Installing a US Iraqi satellite was the strategic goal of the US-led invasion and occupation of Iraq in 2003. Instead, according to Doug Bandow, writing in Forbes on 14 October, “Bush's legacy was a corrupt, authoritarian, and sectarian state, friendly with Iran and Syria, Washington's prime adversaries in the Middle East. Even worse was the emergence of the Islamic State.”
This counterproductive outcome of the US invasion, which saw Iran wielding the reins of power in Baghdad and edging Iraq closer to Syria and Iran during the eight years of Al-Maliki's premiership, turned the red lights on in the White House and the capitals of its regional allies.
Al-Maliki, whom Bush had designated as “our guy” in Baghdad when his administration facilitated his premiership in 2006, turned against his mentors.
He edged Iraq closer to the Syrian and Iranian poles of the “axis of evil”. Consequently he opposed Western or Israeli military attacks on Iran, at least from or via Iraqi territory. In Syria, he opposed regime change in Damascus, rejected direct military “foreign intervention” and indirect proxy intervention and insisted that a “political solution” is the only way forward in Iraq's western Arab neighbour.
Worse still was his opening Iraq up to rival Chinese and Russian hydrocarbon investments, turning Iraq into a partner in an Iran-Iraq-Syria oil and gas pipeline network, and buying weapons from the Russian Federation.
Al-Maliki had to go. He was backed by Iran to assume his second term as prime minister in spite of the US, which backed the winner of the 2010 elections for the post, Ayad Allawi. The US had its revenge in the 2014 elections. Al-Maliki won the elections, but was denied a third term thanks to US pressure.
The IS was the US instrument to exert that pressure. US Secretary of State John Kerry during his visit to Baghdad on 23 June warned that Iraq was facing “an existential threat”.
It was US brinkmanship diplomacy to force Al-Maliki to choose between two bad options: either to accept a de facto secession of western and northern Iraq on the lines of Iraqi Kurdistan, or accept US conditional military support. Al-Maliki rejected both options, but he had paid the price already.
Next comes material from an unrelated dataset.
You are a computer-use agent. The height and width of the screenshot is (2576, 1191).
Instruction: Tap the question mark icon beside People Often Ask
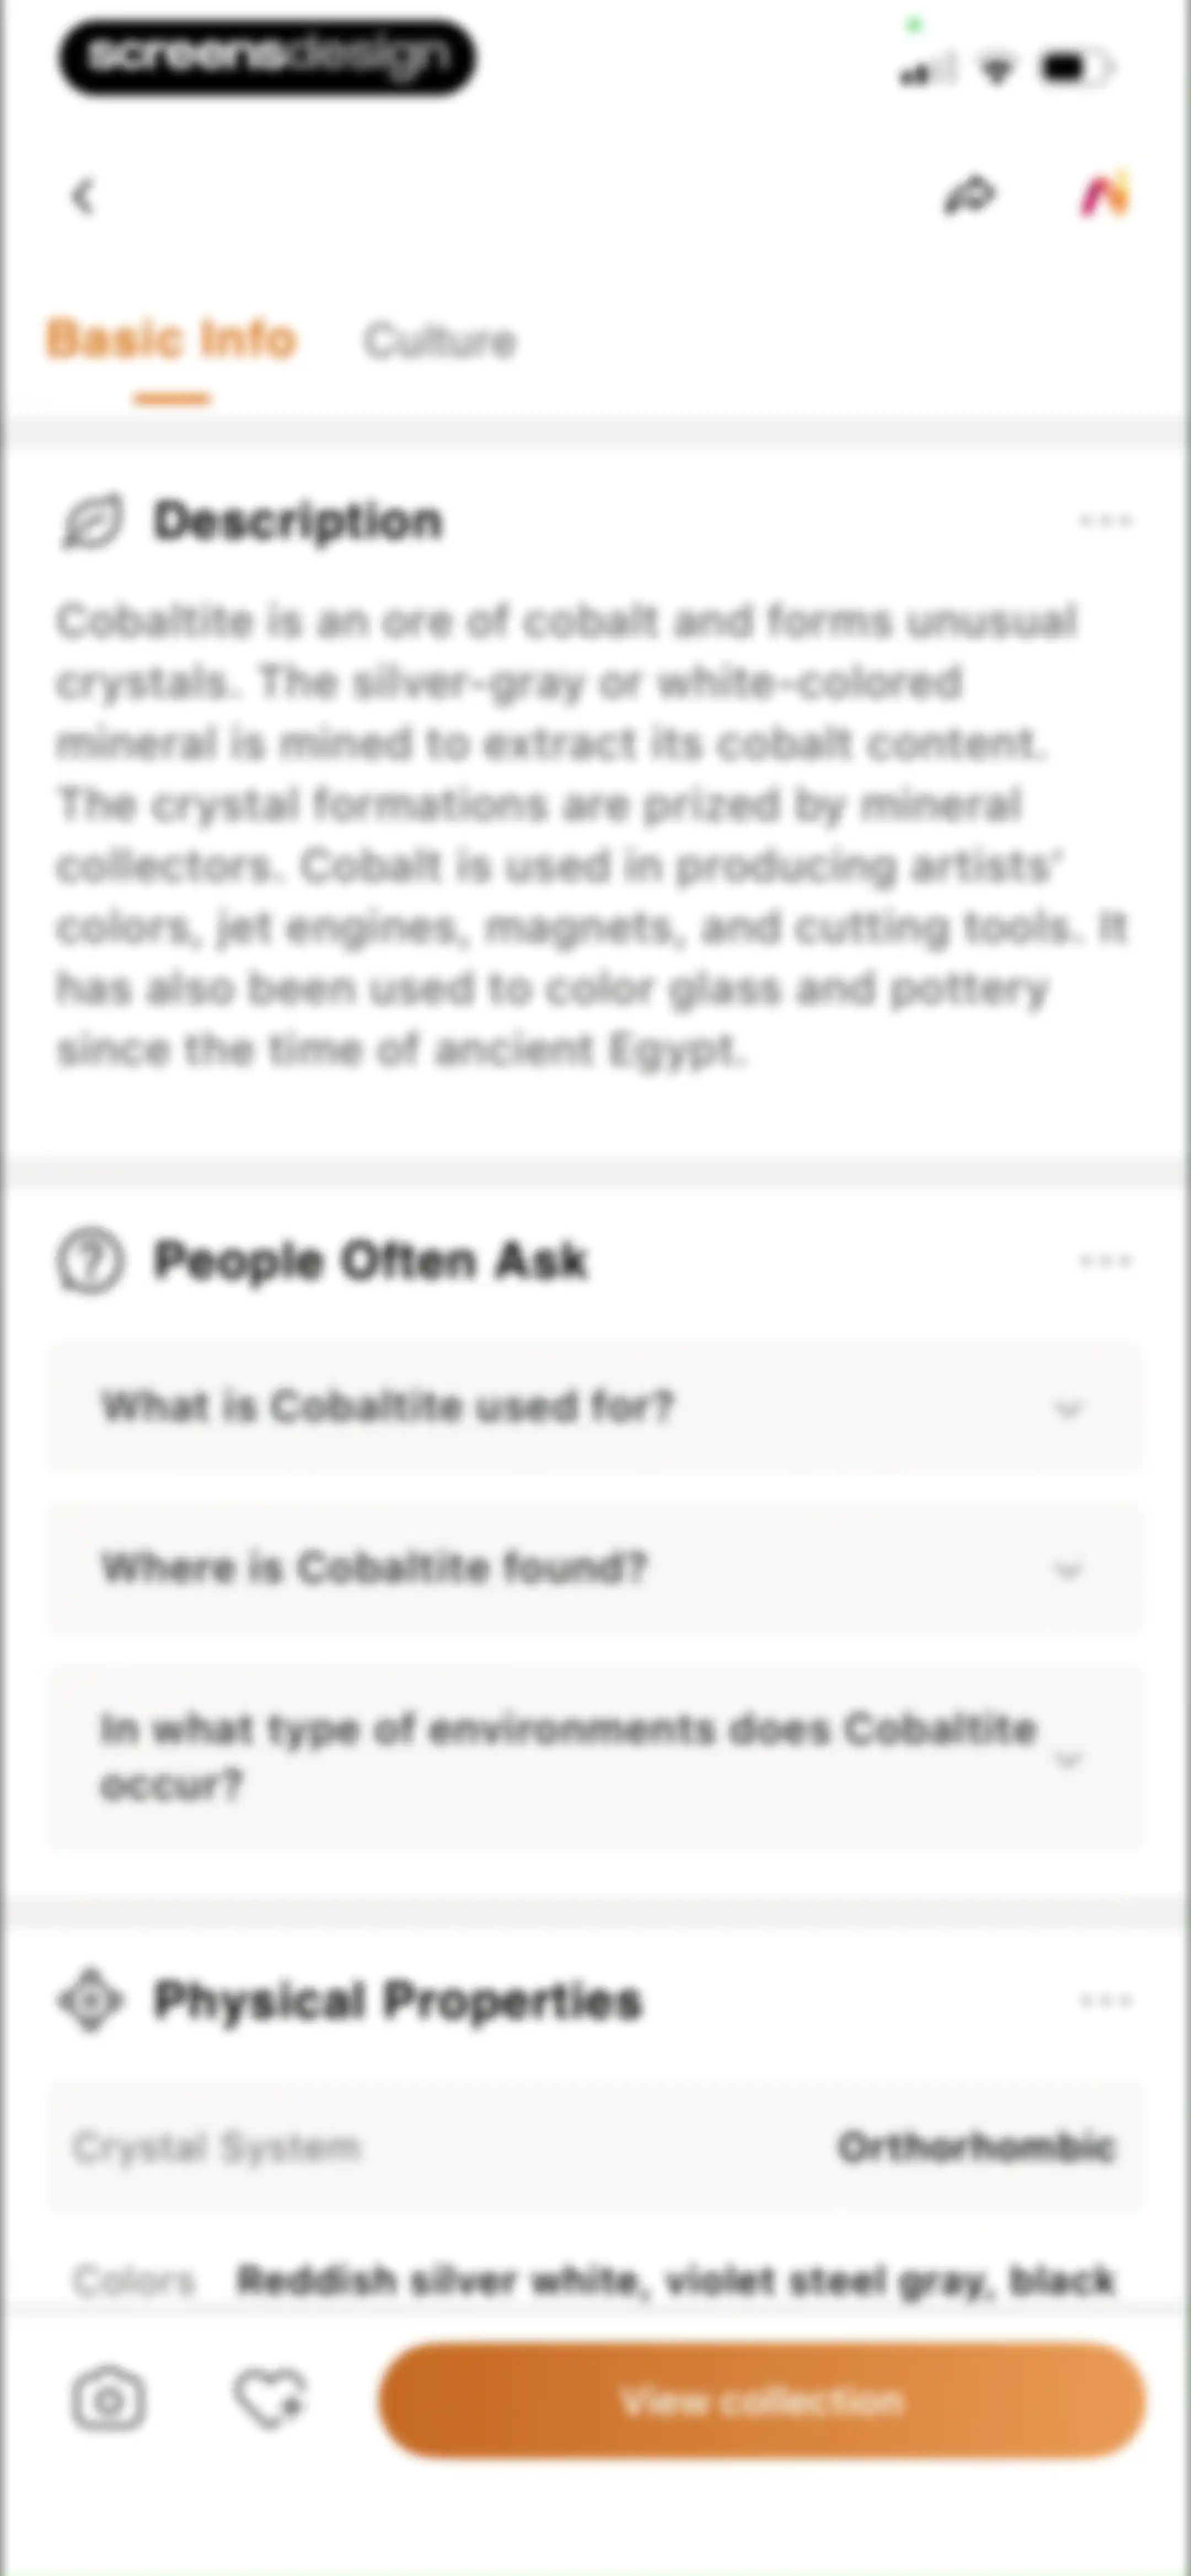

The turning point came with the fall of Iraq's second largest city of Mosul to the IS on 10 June. Iraqi Kurdistan inclusive, northern and western Iraq, including most of the crossing points into Syria and Jordan in the west, was clinched out of the control of Baghdad — ie some two thirds of the area of Iraq. Al-Maliki was left to fight this sectarian Sunni insurgency by his sectarian Iran-backed Shia government. This was a non-starter and was only to exacerbate the already deteriorating situation.
Al-Maliki and Iran were made to understand that no US support was forthcoming to rein in the IS until he quits and a less pro-Iran and a more “inclusive” government is formed in Iraq.
The creation of the IS as the sectarian Sunni alternative against Iran's ruling allies in Baghdad and Damascus was — and is still — the US tactic towards its strategic endgame. Until the time US strategy succeeds in wrestling Baghdad from Iranian influence back into its fold as a separating wedge between Iran and Syria, the IS will continue to serve US strategy and so far Obama's strategy is working.
“America is using ISIS in three ways: to attack its enemies in the Middle East, to serve as a pretext for US military intervention abroad, and at home to foment a manufactured domestic threat, used to justify the unprecedented expansion of invasive domestic surveillance,” Garikai Chengu, a research scholar at Harvard University, wrote in Counterpunch on 19 September.
As a doctrine, since the collapse of the Ottoman caliphate early in the 20th century, Western powers did their best to keep Arabs separated from their strategic depth in their immediate Islamic proximity. The Syria-Iran alliance continues to challenge this doctrine.
The writer is a veteran Arab journalist based in Birzeit in the West Bank of the Israeli-occupied Palestinian territories.